> _What you should do_: According to the late summer garden checklist, what may removing spent blossoms do for perennials like coneflowers and rudbeckia?

(Quoted passage)

Late Summer Garden and Lawn Checklist

Late Summer Garden and Lawn Checklist

While the rush of spring planting is long over, there are plenty of tasks you can do in late summer to promote healthy plant growth in your garden beds, containers and lawn or you can take advantage of the cooler temperatures and plan some new garden beds. Not only is late summer and early autumn a prime time to plant, but you’ll also find plenty of great deals at the garden center. 
 

Perennials:

  • Plant 
    With the cooling temperatures and increased soil moisture of late summer, consider adding more perennials to your garden. Before you head to the garden center, take a look at your existing plantings. Is there a time when there is a lull in the colour? If so, aim to buy perennials that bloom during this period to bridge the colour gap.
  • Deadhead 
    Staying on top of removing spent blossoms is an easy way to keep the garden looking tidy, but it may also prolong the flowering period of perennials like coneflowers and rudbeckia. Remove dead blooms every few days with a sharp pair of pruners.

(End Quoted passage)
(Records supplied)

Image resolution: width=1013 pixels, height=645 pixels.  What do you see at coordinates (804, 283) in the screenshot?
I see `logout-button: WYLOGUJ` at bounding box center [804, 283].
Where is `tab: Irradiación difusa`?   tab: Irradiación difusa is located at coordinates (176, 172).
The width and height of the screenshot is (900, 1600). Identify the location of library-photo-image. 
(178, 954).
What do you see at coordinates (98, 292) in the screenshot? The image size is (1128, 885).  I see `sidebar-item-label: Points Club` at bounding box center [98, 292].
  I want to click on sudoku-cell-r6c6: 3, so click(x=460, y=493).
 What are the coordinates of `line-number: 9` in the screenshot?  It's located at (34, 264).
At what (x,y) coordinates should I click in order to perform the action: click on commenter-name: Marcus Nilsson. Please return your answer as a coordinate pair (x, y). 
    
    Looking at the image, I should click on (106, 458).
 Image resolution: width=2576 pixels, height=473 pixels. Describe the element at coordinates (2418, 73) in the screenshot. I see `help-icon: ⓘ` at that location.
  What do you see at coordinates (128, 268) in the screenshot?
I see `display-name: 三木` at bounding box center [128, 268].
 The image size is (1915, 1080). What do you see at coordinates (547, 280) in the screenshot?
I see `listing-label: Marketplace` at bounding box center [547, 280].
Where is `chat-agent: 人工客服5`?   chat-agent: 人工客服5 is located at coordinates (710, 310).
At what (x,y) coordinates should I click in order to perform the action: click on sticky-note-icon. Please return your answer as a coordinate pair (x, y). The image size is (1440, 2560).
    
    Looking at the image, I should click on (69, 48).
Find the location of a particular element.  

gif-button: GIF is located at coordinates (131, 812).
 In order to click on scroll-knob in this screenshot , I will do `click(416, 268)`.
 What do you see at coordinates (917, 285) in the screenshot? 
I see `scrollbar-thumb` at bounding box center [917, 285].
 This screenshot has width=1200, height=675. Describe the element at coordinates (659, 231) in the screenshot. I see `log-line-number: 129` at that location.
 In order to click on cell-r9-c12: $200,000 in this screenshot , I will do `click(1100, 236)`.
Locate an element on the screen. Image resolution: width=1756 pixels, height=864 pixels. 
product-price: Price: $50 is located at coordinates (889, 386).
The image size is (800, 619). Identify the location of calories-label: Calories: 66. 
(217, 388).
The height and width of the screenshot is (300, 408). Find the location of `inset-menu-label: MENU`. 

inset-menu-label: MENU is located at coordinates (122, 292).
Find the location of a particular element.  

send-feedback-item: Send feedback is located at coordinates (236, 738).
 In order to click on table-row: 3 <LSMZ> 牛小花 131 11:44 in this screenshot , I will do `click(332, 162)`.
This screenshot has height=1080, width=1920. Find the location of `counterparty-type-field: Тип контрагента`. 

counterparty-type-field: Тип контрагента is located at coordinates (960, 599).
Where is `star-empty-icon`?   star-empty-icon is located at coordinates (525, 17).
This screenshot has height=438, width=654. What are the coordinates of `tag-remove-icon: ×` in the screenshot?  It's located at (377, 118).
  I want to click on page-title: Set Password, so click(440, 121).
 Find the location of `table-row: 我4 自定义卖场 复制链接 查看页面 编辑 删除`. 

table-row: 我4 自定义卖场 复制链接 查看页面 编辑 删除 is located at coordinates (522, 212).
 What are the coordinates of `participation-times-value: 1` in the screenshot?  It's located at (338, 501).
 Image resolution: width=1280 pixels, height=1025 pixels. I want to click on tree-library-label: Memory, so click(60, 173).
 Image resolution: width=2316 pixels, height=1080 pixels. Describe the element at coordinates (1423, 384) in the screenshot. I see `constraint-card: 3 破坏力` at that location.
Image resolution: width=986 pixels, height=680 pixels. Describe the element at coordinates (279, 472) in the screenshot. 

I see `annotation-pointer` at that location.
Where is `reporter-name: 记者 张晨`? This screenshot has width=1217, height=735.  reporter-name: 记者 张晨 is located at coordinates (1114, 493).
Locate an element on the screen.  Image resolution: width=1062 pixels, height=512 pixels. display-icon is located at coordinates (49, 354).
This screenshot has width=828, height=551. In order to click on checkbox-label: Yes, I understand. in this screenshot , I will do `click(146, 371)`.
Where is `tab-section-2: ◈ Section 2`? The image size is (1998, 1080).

(End Records supplied)

> _Answer section_: It may prolong their flowering period.